Christopher Monckton has already spoken about the draft treaty with it’s message of setting up a new form of global governance, but without any mention of voting. He spoke again yesterday to Alex Jones and pointed out that in a sense Copenhagen succeeded, despite what everyone is saying. After all, it was never really about saving the environment was it? It was about setting up a world government, and they got the odd $30 billion dollars. Not bad for a failure.
“That is the one thing that they are definitely going to succeed in doing here and they will announce that as a victory in itself, and they will be right because that is the one and only single aim of this entire global warming conference, to establish the mechanism, the structure, and above all the funding for a world government.” the British politician, business consultant, policy adviser exclusively told the Alex Jones show yesterday”

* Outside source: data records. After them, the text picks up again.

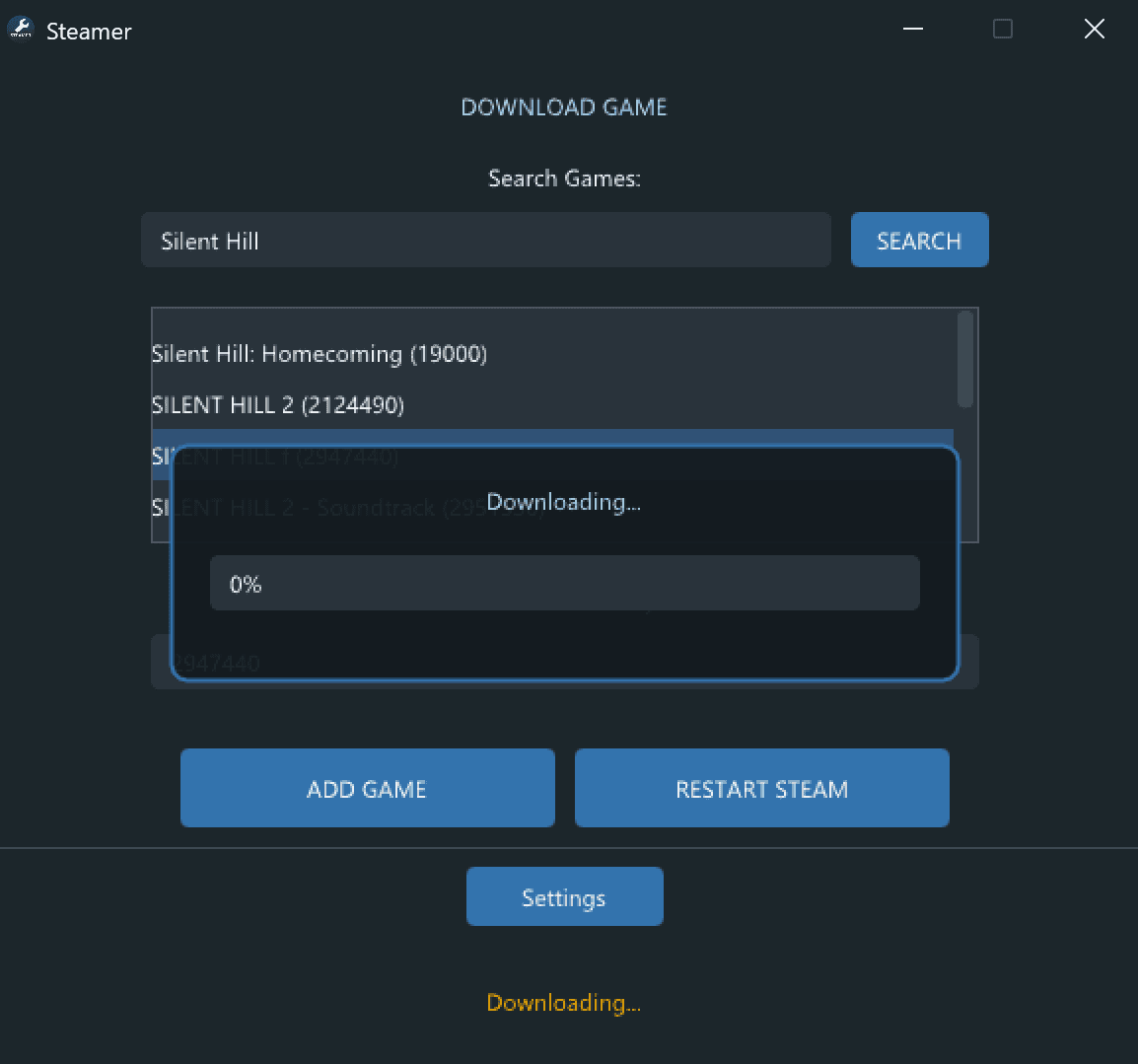1138x1064 pixels.
Task: Click the Search Games: label
Action: 564,177
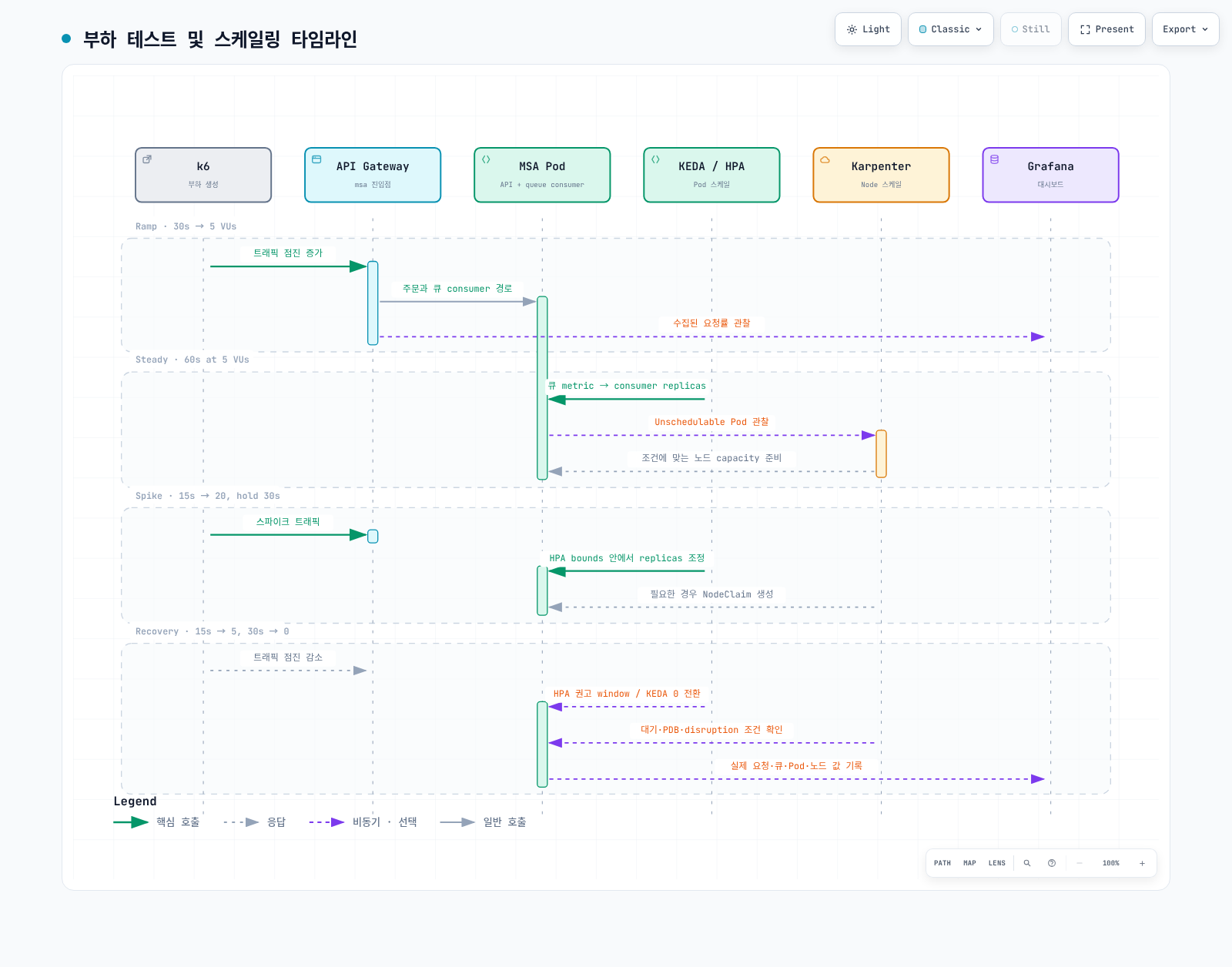The image size is (1232, 967).
Task: Toggle the Light theme mode
Action: [x=868, y=29]
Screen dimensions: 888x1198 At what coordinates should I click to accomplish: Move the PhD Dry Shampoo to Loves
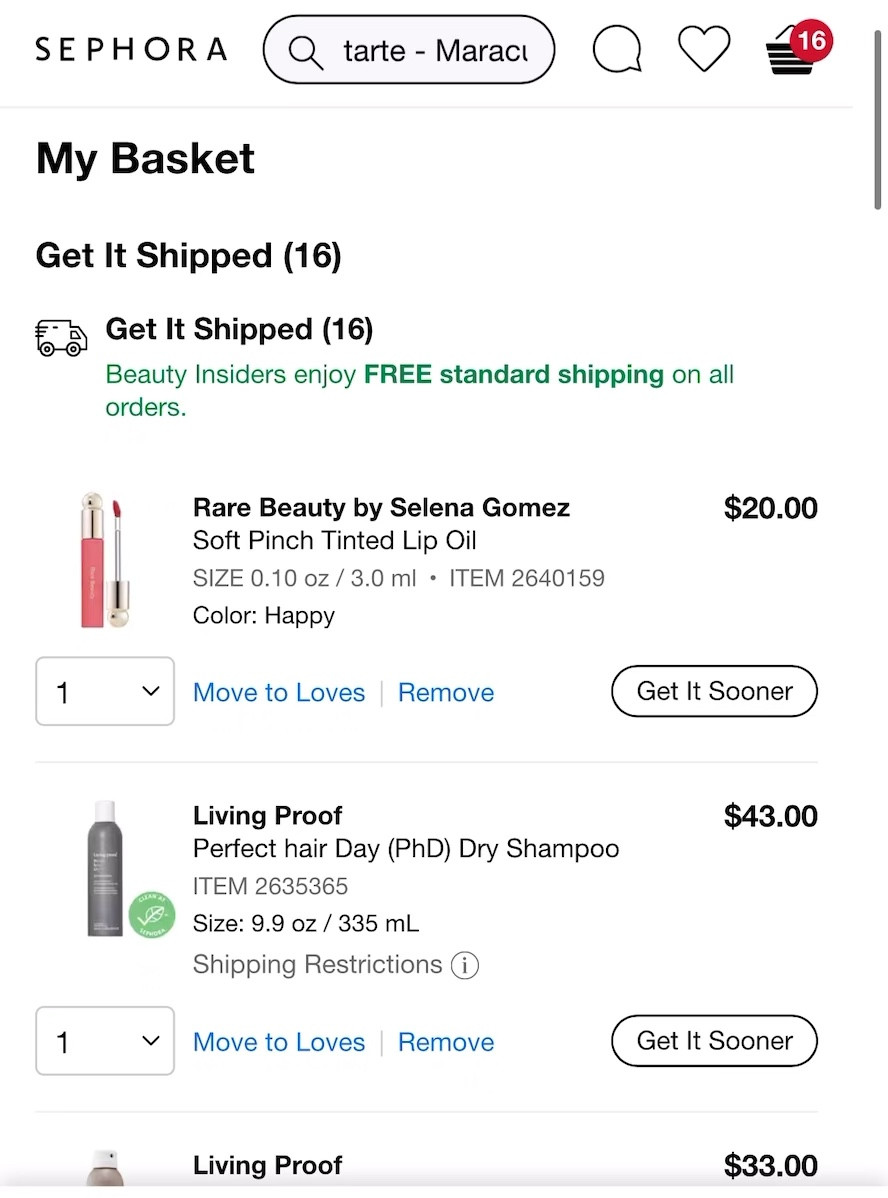279,1042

“They are going to take from the western countries the very large financial resources required to do that.” Monckton said, adding “They will disguise it by saying they are setting up a $100 billion fund for adaptation to climate change in third world countries, but actually, this money will almost all be gobbled up by the international bureaucracy.”

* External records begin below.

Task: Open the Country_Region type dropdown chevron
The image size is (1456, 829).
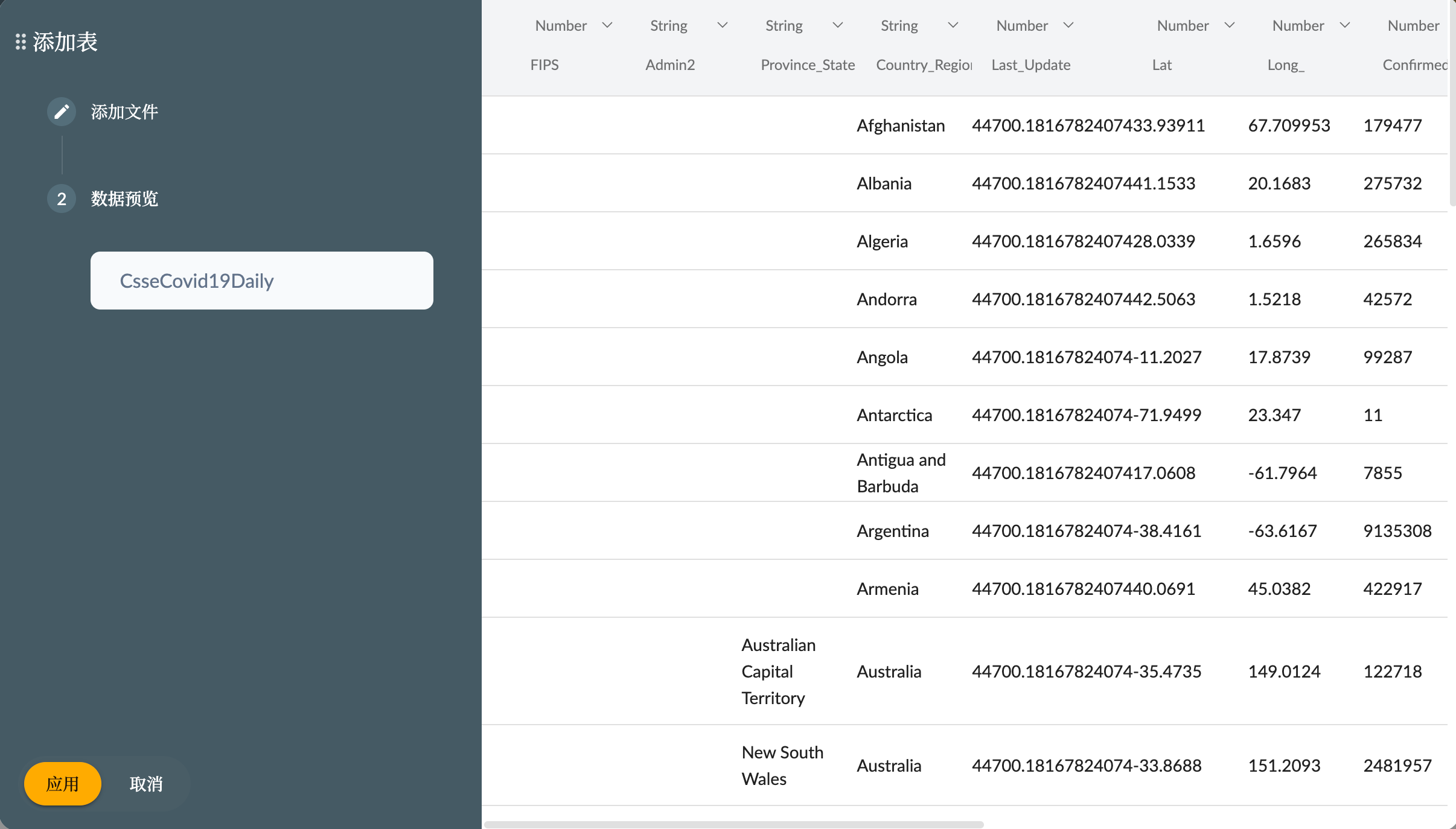Action: 953,25
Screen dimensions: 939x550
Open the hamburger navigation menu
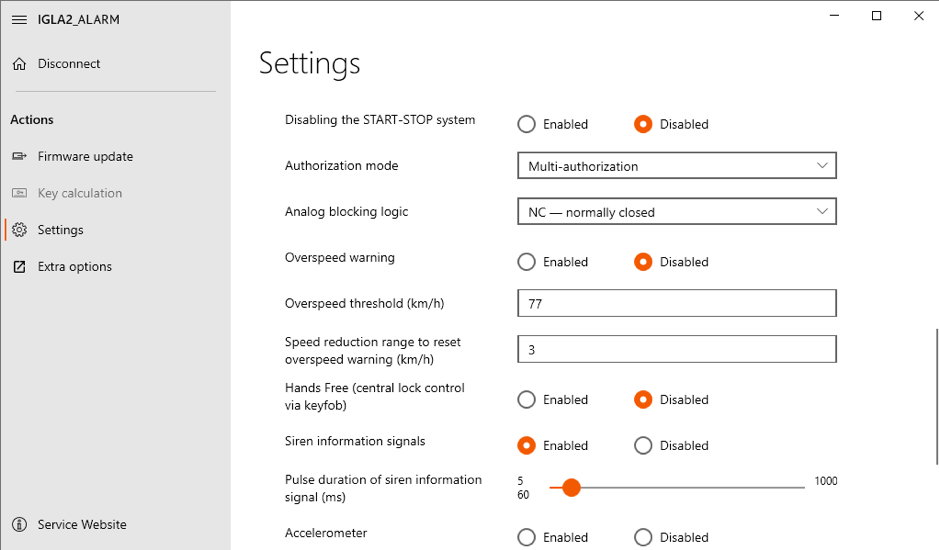19,20
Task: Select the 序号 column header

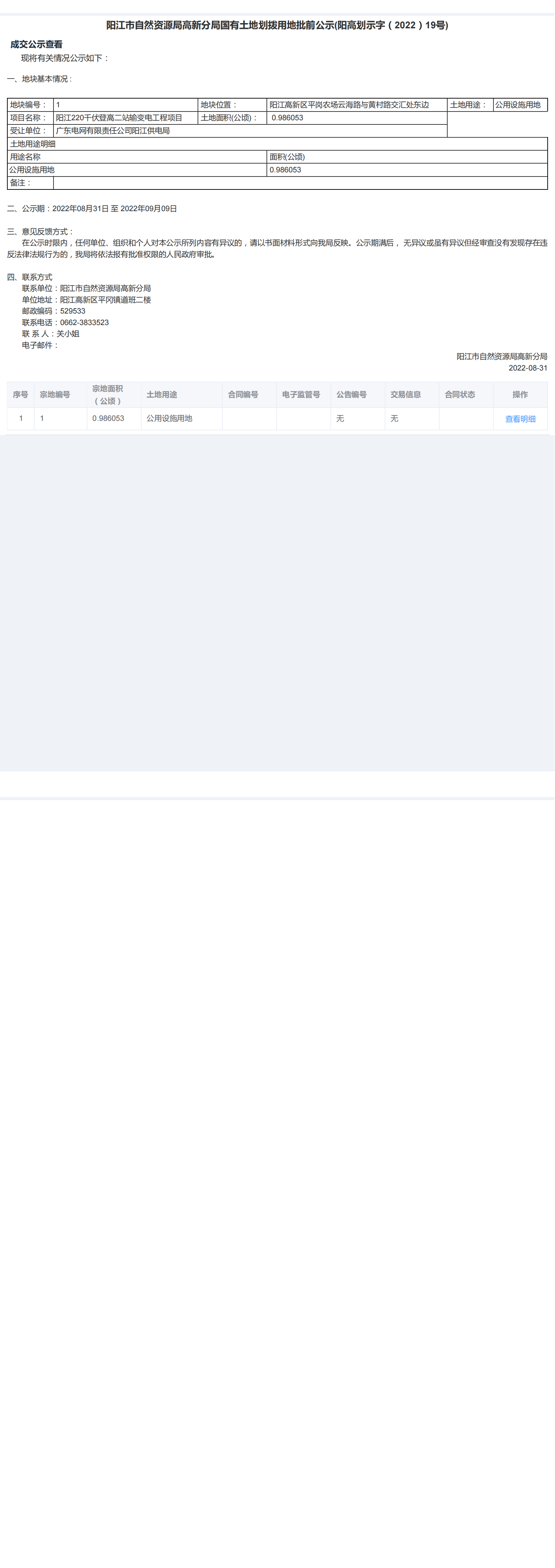Action: 21,394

“The first thing they will do, and the one thing I think they were always going to succeed in doing at this conference is to agree to establish what will be delicately called ‘the institutional framework’. Now that is a code word for world government.”

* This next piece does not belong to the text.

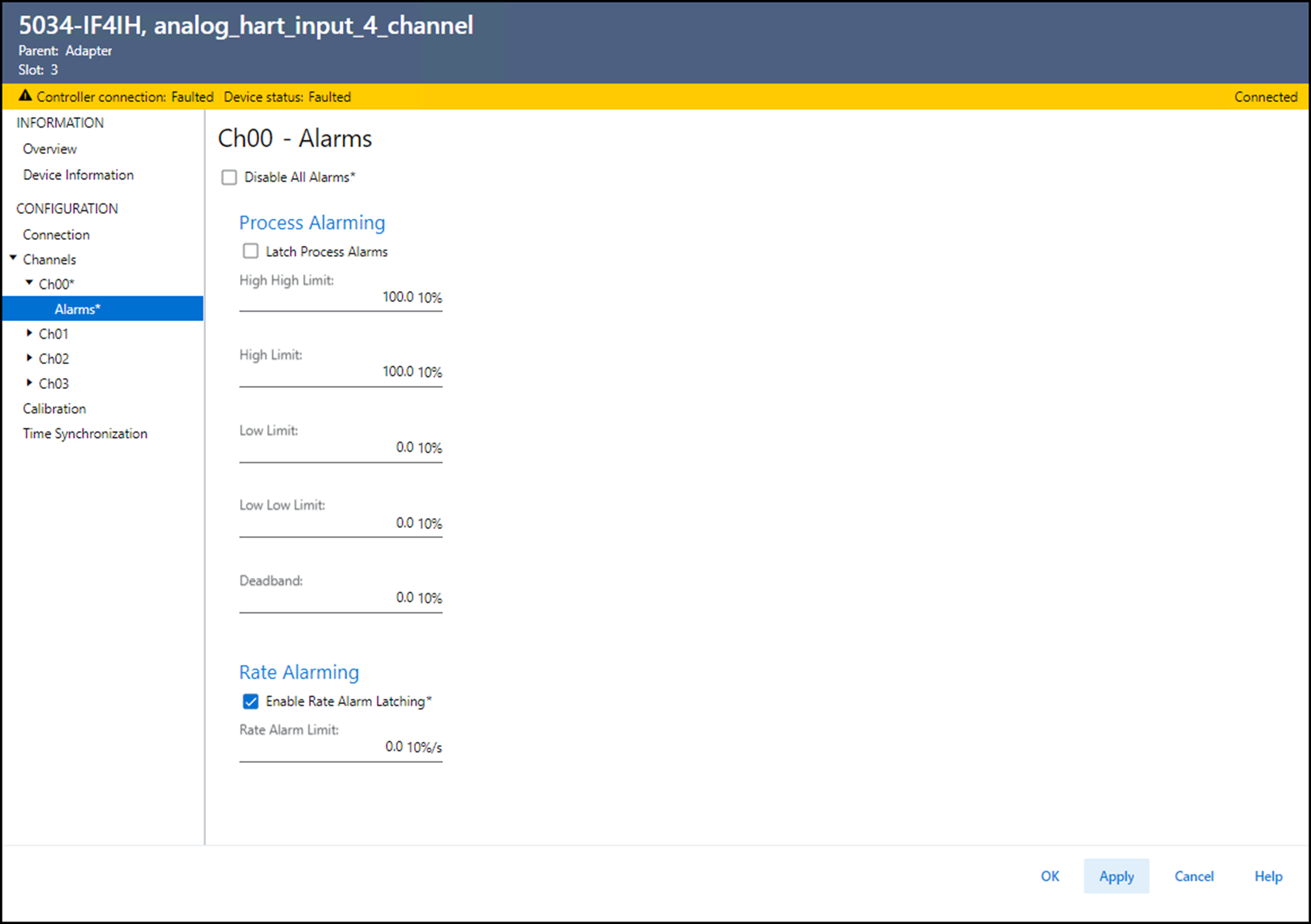Go to Connection configuration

Big-Government grows one law at a time
When I talk to people about the insidious reach of big government one example I’ve been using lately is that of The Netherlands. In the name of “carbon-pollution” the government of the Netherlands wants to have a GPS in every car in order to charge people for their CO2 emissions. Each GPS will track where and when every car moves, radio the data in and an audit office will calculate CO2 emissions based on kilometers driven and the car model. They will also know exactly where people go and how long they stay there for, 24 hours a day. [Source]
But there is a better more efficient system for taxing carbon emissions, and with the exquisite sensitivity of being directly connected to the exact amount emitted, Governments could just tax… fuel (and it’s not like they haven’t thought of that already).
There is no need for major audits, amassed records, or an invasion of privacy. Plus it’s virtually impossible to cheat. In many ways the GPS solution would be worse for the environment. It would let a poorly maintained car get away with increased emissions without an extra penalty because they would be charged for the average emissions for that car model. Likewise there wouldn’t be as much incentive to pump up your tyres and tune that motor, because if your car was better than average, you don’t save much money, even though you save emissions. It’s too bizarre for words. Yet apparently other state departments (like Oregon) have considered the same thing.
The amount of data that would “need” to be maintained and managed is boggling. And the security would be a headache and a half. (Just think how handy it would be to track all your competitors car movements, or your ex-wife’s, or your employees. Just think how many people would like to track you too? Hackers would come, and then they’d know where you went too…)
Is there any limit to how large and powerful the reach of any government aims to be?